Passage to read =
A race against the hackers
Of course, the software vendors are not just sitting back and allowing this to happen. Most are scrambling to fix the vulnerabilities highlighted in the exploits. But it may take several months before all the holes are plugged across all companies using the software. It is a race against the hackers. Some of the exploits are several years old and were already known, but these remain useable in many cases. The question is how quickly they can all be closed down.
Financial theft and cloud outage too
It is not just data exfiltration that will be enabled as a result of the release of the cyber weapons cache. The publishing of these exploits could make financial thefts more achievable or enable attacks on cloud service providers. It m also provide tools to assist with other scenarios we have developed including our Erebos Business Blackout cyber attack on the power grid, and, potentially, even silent accumulation scenarios that cause physical damage.
Recommended CAMS Scenario for ShadowBrokers
The Cambridge Centre for Risk Studies designed the Cyber Accumulation Management System for RMS to provide to its insurance client base. For users of RMS CAMS who want to assess a contingency stress test for the potential consequences of the ShadowBrokers auction on your portfolio, we believe that the following constitutes a plausible scenario:
A combined loss total from the following:
- Leakomania Reference View (DE02)
- Financial Transaction Theft Lower Stress Test (FT01)
- Cloud Compromise Lower Stress Test (CC01)

Listed entries =
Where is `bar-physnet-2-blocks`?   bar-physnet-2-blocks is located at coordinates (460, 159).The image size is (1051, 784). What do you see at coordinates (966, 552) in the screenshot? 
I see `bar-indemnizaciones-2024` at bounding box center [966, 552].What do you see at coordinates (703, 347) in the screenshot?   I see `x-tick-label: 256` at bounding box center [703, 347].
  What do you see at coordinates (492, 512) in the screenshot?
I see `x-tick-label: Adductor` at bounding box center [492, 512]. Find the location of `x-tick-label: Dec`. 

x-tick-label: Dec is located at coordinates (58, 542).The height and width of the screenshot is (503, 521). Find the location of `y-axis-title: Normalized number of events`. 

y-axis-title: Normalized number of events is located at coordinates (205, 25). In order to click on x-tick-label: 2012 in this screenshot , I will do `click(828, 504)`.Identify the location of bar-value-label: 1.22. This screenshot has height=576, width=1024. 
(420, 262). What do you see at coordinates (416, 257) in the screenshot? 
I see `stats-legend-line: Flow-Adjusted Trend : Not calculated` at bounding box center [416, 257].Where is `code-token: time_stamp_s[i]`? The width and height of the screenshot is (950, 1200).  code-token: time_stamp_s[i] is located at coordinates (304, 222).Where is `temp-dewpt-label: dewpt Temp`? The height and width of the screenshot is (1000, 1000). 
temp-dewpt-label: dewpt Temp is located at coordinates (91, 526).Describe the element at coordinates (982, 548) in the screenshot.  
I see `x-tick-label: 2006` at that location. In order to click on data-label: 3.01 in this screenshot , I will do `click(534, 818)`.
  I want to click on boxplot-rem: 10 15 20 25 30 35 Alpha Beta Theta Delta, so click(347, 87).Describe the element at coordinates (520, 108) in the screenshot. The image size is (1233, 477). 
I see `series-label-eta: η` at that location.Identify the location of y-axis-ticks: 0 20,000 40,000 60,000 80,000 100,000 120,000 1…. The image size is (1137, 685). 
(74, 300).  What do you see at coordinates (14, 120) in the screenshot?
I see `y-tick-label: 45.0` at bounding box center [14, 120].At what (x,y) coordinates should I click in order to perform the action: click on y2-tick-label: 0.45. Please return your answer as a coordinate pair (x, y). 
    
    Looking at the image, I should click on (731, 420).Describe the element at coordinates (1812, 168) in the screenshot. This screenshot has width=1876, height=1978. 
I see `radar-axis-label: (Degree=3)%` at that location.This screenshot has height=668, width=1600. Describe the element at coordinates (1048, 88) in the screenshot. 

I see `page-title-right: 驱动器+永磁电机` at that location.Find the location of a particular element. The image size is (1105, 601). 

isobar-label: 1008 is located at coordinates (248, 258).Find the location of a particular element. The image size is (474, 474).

Problem details = Please write what comes next in the text above about the ShadowBrokers cyber weapons leak, starting after its last line.

Task answer =
The enigma of the encrypted folder
There is no way of knowing what the second folder that is being allegedly auctioned by the ShadowBrokers team contains. The group’s claims could be amount to a hoax, or the folder could contain even more valuable exploits and cyber weaponry. Active security service teams will likely make it extremely difficult for anyone to actually submit a payment to buy access to the file and use the toolkit it apparently contains. However, if a full set of highly advanced cyber hacking tools falls into the wrong hands then we could see a wave of unprecedented cyber crime and insured loss. We will keep a careful watch on any emerging trends of cyber incidents that suggest that the game has suddenly changed.
A wake up call
One possible outcome from this event is that this could spur a step-change in improved and intelligent security across many companies. This would lead to a reduction in cyber insurance risk, rather than an outlook of inevitable loss. Perhaps it will be the wake up call the industry has needed.
Could we be more proactive?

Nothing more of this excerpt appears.